Food can balance our energetic, emotional and intellectual bodies
Food is digested and assimilated by our digestive fire (agni) and also thanks to one of Pitta’s sub-dosha which is called pachaka pitta. However, the quality of our food also has an influence over another sub-dosha of pitta named sadhaka pitta, which is responsible for the digestion of our emotions by the fire element.
Consequently, the quality of our diet and the way we cook our food has an influence over our different bodies.
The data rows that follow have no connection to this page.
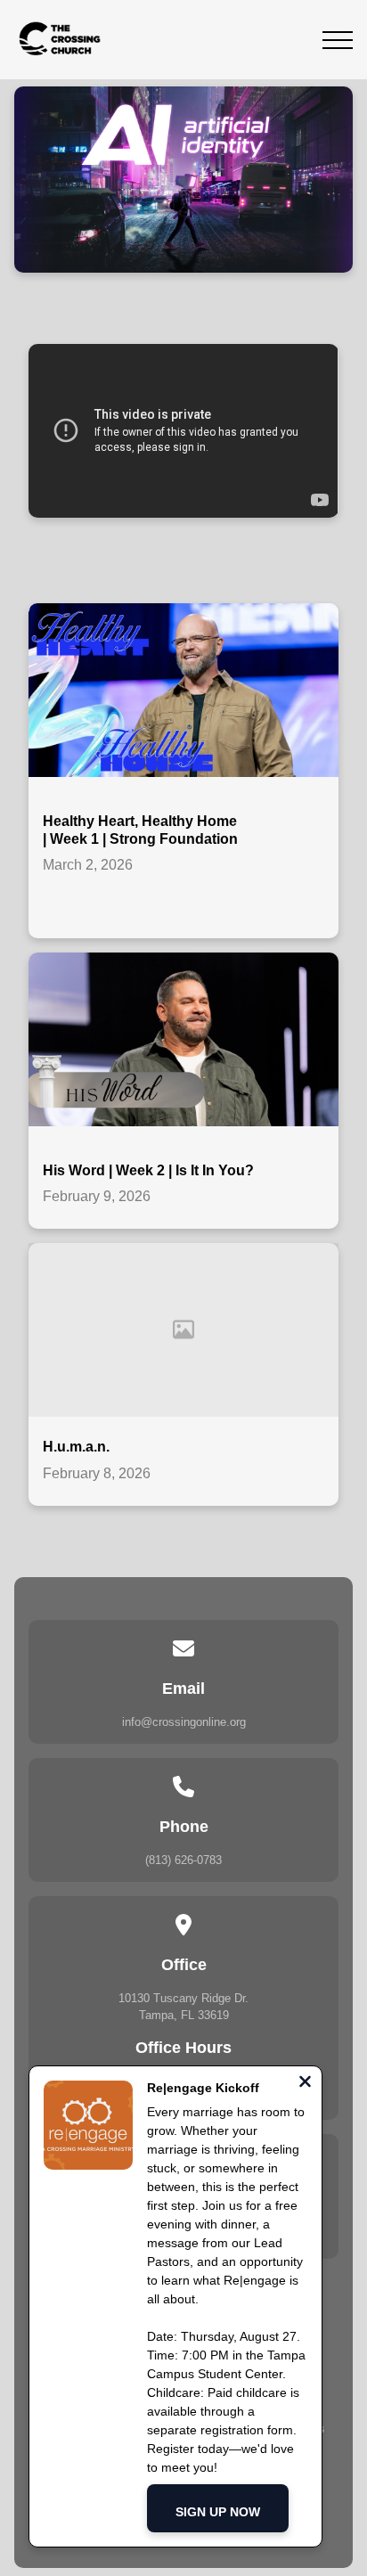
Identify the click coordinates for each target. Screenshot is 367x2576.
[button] (337, 40)
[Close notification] (305, 2083)
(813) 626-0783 (183, 1860)
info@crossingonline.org (184, 1722)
First, on the physical body (the quality of our digestion and of our tissues), on the energetic body (our vitality and the quality of the flow of prana in our nadis), on our emotional body (our ability to deal with our emotions), and finally on our mental body (our psyche, our perceptions and our thinking capacities).
Thus, a tamasic diet (with low prana, heavy, cold and dead) negatively influences our different bodies and our ability to use them in an optimal and balanced way.
On the other hand, a sattvic diet (rich in prana, light, pure and nutritious) positively influences our different bodies and our ability to use them in an optimal and balanced way. Such a diet balances the digestive fire (agni) and digestion (pachaka pitta), as well as a better digestion of our emotions and some emotional balance (saddhaka pitta), leaving space for a better ability to think to the best of our abilities, as well as a better discernment towards our psychic perceptions.
For yoga practice, we look for this balance of the emotional body so that all our psychic perceptions becorrect. In order to balance our emotional body, the purity of our food is very important and complements our yoga practice.